Why Everyone Should Have a Roth IRA for Retirement

by | Dec 28, 2018

Most people know about the benefits of having a retirement account.

You get to delay paying income taxes on your contributions (up to the limits), and you can watch your invested nest egg grow over time.

Of course, there is no free lunch, so when you do take the money out in retirement, you'll have a tax responsibility.

However, hopefully, you're in a lower tax bracket by the time you reach your golden years.

Before I get into why you should strive to have a Roth IRA, we need to understand the different types of retirement accounts.

Let's Start with the 401k

If you're employed, you might have a 401k plan with your company and you probably never see the money that is contributed from each paycheck.

Some companies even match your 401k contribution.

This is free money, and if you are able to take advantage of an employer match, you really should. Who doesn't like free money?

People that are self-employed with no full-time employees can also open solo 401k accounts. You get the same great benefits of tax savings and investing for retirement.

Like we mentioned before, this account is tax-deferred. This means that you get to reap the tax benefits now, however, you will have to pay taxes on withdraws in retirement.

Now to the IRA

If you're self-employed, you may have an IRA account. Keep in mind, you don't have to be self-employed to have an IRA account.

There are a few main types of tax deferred IRA's.

Traditional IRA– You can contribute up to $5,500 (for 2018) into a traditional IRA. This contribution is a tax deduction, however, you will owe taxes when you take money out in retirement.

SEP IRA– These are ideal for self-employed individuals. You can contribute up to 25% of your income capped at $55,000 for 2018. This is a hefty deduction if your business is doing well.

Now, lets get into Roth IRA's and why you need to work towards having one.

Roth IRA

We know that a 401k, Traditional IRA or SEP IRA is tax-deferred. So, we get tax savings now, but have to pay taxes later in retirement.

A Roth IRA is different in the sense that you fund it with money that you've already paid taxes on.

Any gains from your investments in your Roth IRA are tax-free when you pull them out in retirement.

If you contribute the yearly max and invest it, over time your gains could become substantial the earlier you start.

One neat feature of a Roth IRA is you can take out your contributed earnings penalty free before retirement because you've already paid taxes on them. So no need to be afraid to get one going.

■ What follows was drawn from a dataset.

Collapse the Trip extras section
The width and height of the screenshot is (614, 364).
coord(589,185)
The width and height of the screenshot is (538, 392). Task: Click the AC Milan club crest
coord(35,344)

In contrast, you can not take out the earnings (capital gains) before retirement without a penalty (and taxes).

One exception to this rule is if you're a first time home buyer. You may be able to use your Roth IRA funds (gains included) up to $10,000 to buy a home.

You'd be able to do this before retirement with no penalty or tax liability if you've owned the IRA for 5 years or more.

The first time home buyer is just one of a few exceptions to the rule.

Tax Diversification

Diversifying your assets is always a good idea to protect yourself from one asset alone destroying your portfolio value.

Why not diversify the way you pay taxes?

You can gain benefits now with tax-deferred accounts.

On the flip side, you can have investments that you won't have to worry about paying taxes on gains in the future.

If you end up with some really great returns, the tax savings here can be absolutely worth it.

If you contribute the max every year, this growth could be exponential depending on what you invest it in and how the market does over time.

To put it into perspective, historically, the market has returned on average 7% a year after inflation.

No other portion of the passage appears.